Нагато отвесил последний поклон и покинул покои правителя уезда. Едва оказавшись за дверью, он вздохнул с облегчением. Господин не задавал слишком много вопросов и не приказал схватить самурая. Цели, которые Нагато ставил себе перед этой встречей, были достигнуты. Он надменно зашагал по тропинке от поместья господина к деревне.

Путь от поместья до деревни занимал пятнадцать минут. Идя по тропе, Нагато поздравлял себя с тем, что перехитрил чудака-господина. Слишком уж часто господин давал ему понять, что считает его дураком, открыто смеясь над некоторыми ответами Нагато на его загадочные вопросы. Сопляк.

Господин перенял старинную придворную речь знати, но Нагато знал, что семья господина была ничуть не знатнее его собственной. Они оба были самураями, и хотя Нагато за годы растерял свои боевые навыки, он все еще был убежден, что одолел бы изнеженного господина в поединке, если бы только железные узы долга позволяли подобное.
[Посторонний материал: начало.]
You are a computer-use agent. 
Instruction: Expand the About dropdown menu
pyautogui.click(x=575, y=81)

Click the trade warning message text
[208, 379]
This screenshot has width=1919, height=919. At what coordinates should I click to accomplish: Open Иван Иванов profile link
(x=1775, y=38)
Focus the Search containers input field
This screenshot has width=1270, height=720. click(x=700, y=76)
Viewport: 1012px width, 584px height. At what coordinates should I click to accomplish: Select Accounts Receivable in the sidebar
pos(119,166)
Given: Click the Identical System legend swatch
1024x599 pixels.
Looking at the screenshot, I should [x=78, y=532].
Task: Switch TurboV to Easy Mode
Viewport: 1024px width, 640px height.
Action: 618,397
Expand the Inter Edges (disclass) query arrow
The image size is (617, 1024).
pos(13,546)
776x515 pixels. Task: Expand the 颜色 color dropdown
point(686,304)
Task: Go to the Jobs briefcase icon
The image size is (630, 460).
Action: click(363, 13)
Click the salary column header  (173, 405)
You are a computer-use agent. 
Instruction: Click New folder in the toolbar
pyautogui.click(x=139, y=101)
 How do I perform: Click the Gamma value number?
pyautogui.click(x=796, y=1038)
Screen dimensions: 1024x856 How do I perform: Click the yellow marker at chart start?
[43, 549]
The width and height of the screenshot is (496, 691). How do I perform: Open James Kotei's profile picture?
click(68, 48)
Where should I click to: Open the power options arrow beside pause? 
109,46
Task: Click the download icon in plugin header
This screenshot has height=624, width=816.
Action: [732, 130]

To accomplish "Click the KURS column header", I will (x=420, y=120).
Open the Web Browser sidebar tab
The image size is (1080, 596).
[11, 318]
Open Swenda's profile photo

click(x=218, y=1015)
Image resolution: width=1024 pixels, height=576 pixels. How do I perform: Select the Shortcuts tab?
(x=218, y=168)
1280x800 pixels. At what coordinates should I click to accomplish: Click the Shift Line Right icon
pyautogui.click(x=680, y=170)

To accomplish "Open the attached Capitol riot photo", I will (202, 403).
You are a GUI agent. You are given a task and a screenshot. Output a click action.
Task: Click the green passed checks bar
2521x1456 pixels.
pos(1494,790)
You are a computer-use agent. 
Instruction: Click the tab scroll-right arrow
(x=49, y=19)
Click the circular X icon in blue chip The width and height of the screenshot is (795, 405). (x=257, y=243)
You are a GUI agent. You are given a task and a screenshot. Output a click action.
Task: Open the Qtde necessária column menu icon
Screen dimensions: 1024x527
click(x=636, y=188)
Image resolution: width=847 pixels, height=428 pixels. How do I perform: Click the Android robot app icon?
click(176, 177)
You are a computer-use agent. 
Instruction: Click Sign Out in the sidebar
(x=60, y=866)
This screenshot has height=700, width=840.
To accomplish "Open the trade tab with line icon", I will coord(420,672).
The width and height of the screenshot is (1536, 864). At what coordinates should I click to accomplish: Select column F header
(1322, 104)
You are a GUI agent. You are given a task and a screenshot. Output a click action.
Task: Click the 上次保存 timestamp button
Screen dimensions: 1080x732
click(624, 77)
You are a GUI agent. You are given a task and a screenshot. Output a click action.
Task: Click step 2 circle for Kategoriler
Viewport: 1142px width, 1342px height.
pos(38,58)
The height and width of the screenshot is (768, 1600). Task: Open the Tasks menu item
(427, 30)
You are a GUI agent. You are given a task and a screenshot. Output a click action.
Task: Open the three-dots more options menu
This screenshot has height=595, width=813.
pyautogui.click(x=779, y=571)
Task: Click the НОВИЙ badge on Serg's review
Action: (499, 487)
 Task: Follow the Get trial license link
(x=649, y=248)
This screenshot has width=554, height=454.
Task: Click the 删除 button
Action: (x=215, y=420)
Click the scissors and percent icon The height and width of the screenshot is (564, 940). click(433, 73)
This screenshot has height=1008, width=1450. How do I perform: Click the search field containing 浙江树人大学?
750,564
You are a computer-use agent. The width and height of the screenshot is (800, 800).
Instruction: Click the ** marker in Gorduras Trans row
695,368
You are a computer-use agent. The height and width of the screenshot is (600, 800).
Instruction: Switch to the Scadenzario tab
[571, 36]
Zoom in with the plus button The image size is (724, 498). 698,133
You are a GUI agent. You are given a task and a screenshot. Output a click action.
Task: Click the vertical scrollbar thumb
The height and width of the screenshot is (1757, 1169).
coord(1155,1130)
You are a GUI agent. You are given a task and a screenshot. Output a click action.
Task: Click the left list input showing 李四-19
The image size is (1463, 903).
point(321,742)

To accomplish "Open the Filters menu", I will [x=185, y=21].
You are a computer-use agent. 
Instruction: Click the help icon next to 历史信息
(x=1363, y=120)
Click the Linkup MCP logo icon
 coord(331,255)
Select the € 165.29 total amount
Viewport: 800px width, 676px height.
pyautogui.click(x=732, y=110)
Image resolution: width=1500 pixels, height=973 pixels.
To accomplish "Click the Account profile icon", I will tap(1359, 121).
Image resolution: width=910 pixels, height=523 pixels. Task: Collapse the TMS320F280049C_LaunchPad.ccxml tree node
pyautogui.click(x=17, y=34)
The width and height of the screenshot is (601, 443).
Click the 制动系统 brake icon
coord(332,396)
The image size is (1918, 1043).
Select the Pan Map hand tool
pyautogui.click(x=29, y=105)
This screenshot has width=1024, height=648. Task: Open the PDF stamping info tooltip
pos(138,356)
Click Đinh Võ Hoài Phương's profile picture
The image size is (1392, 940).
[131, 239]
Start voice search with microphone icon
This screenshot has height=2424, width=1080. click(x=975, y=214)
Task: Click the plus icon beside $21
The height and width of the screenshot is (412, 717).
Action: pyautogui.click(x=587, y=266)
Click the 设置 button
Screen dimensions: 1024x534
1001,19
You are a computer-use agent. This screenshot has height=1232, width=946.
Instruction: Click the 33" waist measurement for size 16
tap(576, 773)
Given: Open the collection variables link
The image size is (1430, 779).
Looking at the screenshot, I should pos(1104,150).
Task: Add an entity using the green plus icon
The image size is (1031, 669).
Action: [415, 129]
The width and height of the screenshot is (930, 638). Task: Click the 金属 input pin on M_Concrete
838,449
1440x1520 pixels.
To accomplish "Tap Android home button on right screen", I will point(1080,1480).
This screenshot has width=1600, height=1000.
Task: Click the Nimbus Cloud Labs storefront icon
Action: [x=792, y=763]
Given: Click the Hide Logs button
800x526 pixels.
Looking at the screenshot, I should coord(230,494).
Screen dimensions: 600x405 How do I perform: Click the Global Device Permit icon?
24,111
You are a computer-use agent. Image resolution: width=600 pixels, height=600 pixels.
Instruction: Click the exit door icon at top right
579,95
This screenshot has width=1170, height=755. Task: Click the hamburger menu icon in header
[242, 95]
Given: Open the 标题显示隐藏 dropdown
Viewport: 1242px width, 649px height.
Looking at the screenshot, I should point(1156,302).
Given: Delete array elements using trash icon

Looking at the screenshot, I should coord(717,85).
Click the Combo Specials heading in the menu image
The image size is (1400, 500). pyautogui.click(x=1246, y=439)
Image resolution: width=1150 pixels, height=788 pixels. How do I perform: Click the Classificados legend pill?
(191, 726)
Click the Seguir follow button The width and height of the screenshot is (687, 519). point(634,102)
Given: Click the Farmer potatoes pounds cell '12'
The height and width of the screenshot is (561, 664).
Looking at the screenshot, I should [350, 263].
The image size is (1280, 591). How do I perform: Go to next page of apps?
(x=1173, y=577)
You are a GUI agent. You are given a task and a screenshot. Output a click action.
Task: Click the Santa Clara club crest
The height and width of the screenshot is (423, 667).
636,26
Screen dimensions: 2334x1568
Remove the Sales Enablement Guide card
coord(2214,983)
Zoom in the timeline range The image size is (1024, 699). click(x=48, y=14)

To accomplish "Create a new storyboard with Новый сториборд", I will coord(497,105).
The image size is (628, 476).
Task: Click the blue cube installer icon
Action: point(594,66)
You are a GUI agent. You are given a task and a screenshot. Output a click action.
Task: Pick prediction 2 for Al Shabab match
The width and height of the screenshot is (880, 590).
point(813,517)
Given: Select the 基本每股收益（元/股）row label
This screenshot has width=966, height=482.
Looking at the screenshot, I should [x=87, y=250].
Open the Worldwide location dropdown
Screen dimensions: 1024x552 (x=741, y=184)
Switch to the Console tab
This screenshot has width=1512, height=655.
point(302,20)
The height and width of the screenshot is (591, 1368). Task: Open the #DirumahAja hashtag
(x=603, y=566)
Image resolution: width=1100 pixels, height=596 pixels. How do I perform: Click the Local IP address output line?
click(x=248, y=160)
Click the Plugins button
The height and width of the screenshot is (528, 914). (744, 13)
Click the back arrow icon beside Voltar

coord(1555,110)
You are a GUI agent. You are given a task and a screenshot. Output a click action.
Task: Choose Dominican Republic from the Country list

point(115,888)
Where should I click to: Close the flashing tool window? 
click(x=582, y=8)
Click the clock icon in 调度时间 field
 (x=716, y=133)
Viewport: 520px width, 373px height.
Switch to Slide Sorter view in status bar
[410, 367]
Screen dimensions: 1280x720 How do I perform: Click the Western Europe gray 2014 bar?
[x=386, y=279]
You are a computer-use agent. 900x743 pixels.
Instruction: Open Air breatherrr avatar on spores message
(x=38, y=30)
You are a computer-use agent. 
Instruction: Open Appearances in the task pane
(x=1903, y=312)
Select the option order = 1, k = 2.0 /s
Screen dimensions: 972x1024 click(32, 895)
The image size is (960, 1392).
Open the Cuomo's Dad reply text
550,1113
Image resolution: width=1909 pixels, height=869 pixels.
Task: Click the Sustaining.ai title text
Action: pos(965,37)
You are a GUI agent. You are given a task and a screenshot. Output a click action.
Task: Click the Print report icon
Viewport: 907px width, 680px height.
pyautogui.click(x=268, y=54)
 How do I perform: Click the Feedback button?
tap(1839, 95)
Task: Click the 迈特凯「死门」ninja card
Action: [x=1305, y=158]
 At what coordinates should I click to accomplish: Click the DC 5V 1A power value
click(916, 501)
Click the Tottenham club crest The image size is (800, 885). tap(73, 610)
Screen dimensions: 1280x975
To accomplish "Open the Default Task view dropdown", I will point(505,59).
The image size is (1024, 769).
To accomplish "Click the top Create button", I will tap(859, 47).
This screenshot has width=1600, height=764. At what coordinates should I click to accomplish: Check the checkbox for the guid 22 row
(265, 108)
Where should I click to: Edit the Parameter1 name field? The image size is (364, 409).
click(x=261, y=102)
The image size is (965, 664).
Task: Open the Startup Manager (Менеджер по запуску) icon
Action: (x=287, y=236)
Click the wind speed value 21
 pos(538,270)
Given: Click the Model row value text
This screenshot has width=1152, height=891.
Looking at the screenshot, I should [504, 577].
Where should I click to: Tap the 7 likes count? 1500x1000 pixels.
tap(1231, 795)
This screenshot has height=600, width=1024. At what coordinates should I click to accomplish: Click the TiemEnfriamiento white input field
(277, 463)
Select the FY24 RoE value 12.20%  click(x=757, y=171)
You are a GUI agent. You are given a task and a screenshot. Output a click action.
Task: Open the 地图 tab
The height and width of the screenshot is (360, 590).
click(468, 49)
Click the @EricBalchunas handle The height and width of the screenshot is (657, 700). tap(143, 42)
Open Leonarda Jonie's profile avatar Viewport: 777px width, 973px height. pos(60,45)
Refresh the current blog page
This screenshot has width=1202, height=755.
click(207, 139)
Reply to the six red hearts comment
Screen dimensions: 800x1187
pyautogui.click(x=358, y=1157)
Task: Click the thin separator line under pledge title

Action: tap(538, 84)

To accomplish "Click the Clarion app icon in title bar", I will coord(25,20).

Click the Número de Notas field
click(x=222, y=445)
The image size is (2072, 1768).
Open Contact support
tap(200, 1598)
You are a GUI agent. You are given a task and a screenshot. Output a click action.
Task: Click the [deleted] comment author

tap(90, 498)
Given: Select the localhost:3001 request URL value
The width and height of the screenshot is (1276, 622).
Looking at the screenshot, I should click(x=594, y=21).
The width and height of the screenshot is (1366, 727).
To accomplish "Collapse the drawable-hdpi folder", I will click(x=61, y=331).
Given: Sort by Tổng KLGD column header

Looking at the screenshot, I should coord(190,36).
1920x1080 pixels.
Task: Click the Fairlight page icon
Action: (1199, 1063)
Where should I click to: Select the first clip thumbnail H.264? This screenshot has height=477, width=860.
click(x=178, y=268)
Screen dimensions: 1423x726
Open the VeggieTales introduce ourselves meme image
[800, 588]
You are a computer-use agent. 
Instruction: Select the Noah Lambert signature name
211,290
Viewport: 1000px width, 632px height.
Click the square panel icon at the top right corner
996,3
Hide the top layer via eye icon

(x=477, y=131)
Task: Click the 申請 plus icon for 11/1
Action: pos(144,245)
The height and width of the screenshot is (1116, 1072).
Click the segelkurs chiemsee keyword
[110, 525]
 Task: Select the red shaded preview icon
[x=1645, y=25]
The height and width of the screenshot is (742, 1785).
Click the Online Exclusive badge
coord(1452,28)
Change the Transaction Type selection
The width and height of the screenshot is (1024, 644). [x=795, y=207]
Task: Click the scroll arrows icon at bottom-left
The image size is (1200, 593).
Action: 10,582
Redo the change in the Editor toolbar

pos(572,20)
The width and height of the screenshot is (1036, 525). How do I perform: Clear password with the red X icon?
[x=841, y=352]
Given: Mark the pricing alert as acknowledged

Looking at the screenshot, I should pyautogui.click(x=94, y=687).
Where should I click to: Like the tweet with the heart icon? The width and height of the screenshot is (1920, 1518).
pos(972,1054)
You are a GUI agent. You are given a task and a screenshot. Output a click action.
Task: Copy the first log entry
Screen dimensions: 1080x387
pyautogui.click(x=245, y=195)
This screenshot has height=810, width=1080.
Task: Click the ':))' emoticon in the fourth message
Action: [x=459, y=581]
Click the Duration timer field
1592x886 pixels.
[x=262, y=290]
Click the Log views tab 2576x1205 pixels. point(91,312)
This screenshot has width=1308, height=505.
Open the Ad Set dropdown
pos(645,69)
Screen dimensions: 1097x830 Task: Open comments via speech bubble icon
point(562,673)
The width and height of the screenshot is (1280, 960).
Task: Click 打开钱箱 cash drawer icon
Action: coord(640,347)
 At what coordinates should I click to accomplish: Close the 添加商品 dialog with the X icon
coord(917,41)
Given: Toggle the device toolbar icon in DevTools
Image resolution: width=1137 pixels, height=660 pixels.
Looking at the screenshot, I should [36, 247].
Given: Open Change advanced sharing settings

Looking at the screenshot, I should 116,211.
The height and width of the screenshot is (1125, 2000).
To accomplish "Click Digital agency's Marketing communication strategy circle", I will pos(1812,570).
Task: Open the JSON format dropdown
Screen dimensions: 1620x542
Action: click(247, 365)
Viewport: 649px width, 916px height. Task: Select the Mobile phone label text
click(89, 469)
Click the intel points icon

Но вместо этого из-за случайности в битве, о которой знала вся деревня, этот низкорослый бледнолицый человечек, сидевший в затемненной комнате, был полновластным хозяином уезда, а Нагато — магистратом, поклявшимся служить ему до самой смерти. Нагато собрал в горле вязкий комок мокроты и выплюнул его на обочину.

Несправедливость этого положения была тем, о чем Нагато размышлял часто, особенно под хмельком, когда был недоволен своей жизнью. Это было опасное чувство, но и время было опасное. Если уж Тайко смог из крестьян подняться до правителя Японии, то почему самурай вроде Нагато Такамасу не может мечтать о власти хотя бы над одним захудалым уездом в сто пятьдесят коку? (Коку — это количество риса, необходимое, чтобы прокормить одного воина в течение года). Это была обычная фантазия для магистрата, и то, что его мечты не простирались дальше этого крохотного горного уезда, лишь говорило об узости его кругозора. К несчастью, несмотря на всю свою грозность по отношению к пахарям и крестьянам деревни, Нагато не был хозяином даже в собственном доме.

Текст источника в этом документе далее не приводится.